In 2010 the Johnswell Development Committee approached KLP through the Rural Development Programme 2007 – 2013 (RDP) seeking support for the development and implementation of The Townlands Project.  This type of community driven project has significant relevance to the RDP and fitted neatly into the Basic Services to the Economy & Rural Population Measure in the Programme.  The project crosses key themes within the Rural Development Strategy for Co. Kilkenny. Seizing Opportunities; Embracing Change. These include Community Development firstly and offering secondary benefits in terms of Rural Tourism.

‘The Townlands project  has acknowledged  the rich layers of history that lies in the fields, landscapes and headlands of rural Kilkenny from a different angle; local heritage names. Farmers have traditionally given domestic names to their fields.  These names could have reflected a number of things, including the field size, shape, an event, a specific memory, or even a previous owner’.  These names bring to light the past of a landscape and keep the memories alive for the generations to come.

The development of the project has been divided in to sa number of stages. Stage 1 of the The Townlands Project began in the Spring of 2009, by Alan Counihan, collaborating with fellow artist Gypsy Ray, as a creative exploration of a north-Kilkenny landscape, specifically the nine townlands of the old civil parish of Rathcoole. It aimed to highlight the history of the parish fields, their form and use, and the names and stories by which they are still specifically remembered

This project recognises that the changes that occur in the rural landscape are regularly determined by its inhabitants but equally the landscape can determine the constitution of its communities.  It attempts to reflect these relationships through tracing how we name the landscape, how this process of naming can be determined by the physical characteristics of the landscape, the personality of the community itself, ownership and events.

Townlands relevance to rural communities has been proven by the interest in the events organised during Heritage Week in 2009 & 2010.  Declan Rice (KLP CEO) and I attended the lecture and discussion at last year’s Townlands event in a packed Johnswell Hall to hear poets, writers, geographers and local people share their stories about shaping and being shaped by the landscapes where they have belonged.   Similarly, when the project was being considered for support under the Rural Development Programme it proved to have a significant level of appeal to the KLP staff, Project Evaluation Committee and Board, the majority of which belong to the rural landscape.

Townlands has great relevance to my own relationship to the landscape where I grew up in particular.  I am from a farm in Bonnettstown, just four miles from Kilkenny city.  My family moved on to this farm formerly owned by my Granduncle in 1975 which included fields called the ‘White Park’ & ‘Judes Garden’.  The naming process recommenced the same year with the christening of a newly merged field, the ‘Farm Field’ & the ‘Four Calf Field’ – named after the first batch of animals we let out on it.  They admittedly are not the most imaginative of names but they did allow a means of discerning one part of the farm from another and have stood the test of time despite in some cases the boundaries that separate them from other fields disappearing.

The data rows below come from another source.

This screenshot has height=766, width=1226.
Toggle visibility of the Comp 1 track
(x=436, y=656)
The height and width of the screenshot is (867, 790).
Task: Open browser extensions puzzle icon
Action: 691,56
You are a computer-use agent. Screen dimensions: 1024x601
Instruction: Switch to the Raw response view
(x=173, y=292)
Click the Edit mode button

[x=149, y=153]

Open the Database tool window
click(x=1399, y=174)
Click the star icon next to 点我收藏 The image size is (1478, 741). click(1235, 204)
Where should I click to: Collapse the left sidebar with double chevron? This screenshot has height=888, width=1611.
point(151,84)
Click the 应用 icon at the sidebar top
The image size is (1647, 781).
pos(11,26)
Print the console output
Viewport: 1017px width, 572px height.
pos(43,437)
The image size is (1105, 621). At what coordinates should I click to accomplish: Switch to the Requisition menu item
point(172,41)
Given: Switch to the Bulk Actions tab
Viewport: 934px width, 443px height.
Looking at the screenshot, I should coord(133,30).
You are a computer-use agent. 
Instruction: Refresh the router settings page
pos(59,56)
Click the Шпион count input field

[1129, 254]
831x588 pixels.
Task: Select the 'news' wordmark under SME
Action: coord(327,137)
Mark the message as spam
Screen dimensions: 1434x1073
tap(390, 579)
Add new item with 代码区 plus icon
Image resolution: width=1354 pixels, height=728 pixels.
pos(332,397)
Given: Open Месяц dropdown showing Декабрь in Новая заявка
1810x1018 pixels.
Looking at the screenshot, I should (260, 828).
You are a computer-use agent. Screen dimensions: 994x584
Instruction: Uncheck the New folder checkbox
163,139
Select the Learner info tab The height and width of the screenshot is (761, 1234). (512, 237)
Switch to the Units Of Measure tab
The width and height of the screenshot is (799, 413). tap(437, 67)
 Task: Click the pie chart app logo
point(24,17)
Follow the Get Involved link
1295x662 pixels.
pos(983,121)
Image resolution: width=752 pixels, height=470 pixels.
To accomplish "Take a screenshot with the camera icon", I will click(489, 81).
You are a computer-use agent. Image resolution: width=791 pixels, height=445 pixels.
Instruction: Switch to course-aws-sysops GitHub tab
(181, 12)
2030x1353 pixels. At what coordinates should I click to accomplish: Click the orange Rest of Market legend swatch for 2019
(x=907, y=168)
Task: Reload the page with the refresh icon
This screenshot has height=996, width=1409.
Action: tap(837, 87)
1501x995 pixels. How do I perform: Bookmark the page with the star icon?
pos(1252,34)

Sharon Stone, an American colleague said to me recently when discussing Townlands ; ‘I was baffled when I first came here over 20 years ago’ and my husband would say that he is ‘going  to the “White Hay” field, the “Red Hill” field or the “Onnie Collins”  field to work. I thought it was a little odd that patches of grass had names….but it all makes sense now’.

Now at its final stage, the project is compiling their information for the public by means of a publication of the overall project history along with an introductory essay reflecting on the process. This publication will include research material gathered (fieldnames and folklore), and a selection of visual imagery.  The project also plans to create a CD of local history and fieldnames for the County Library’s archive. Finally the plans to develop a landscape research methodology guide for the Johnswell Development Committee will be completed so this work can be carried on by others in the future. This guide might also serve as a template for other local history groups within the county and even further afield. In this way there might develop a consistency of archival practice across the research groups.

KLP is delighted to have been part of the Townlands experience.  We who have been touched by it and have learned much about our landscapes and the delivery of the Rural Development Programme in Co. Kilkenny has been enriched by it also.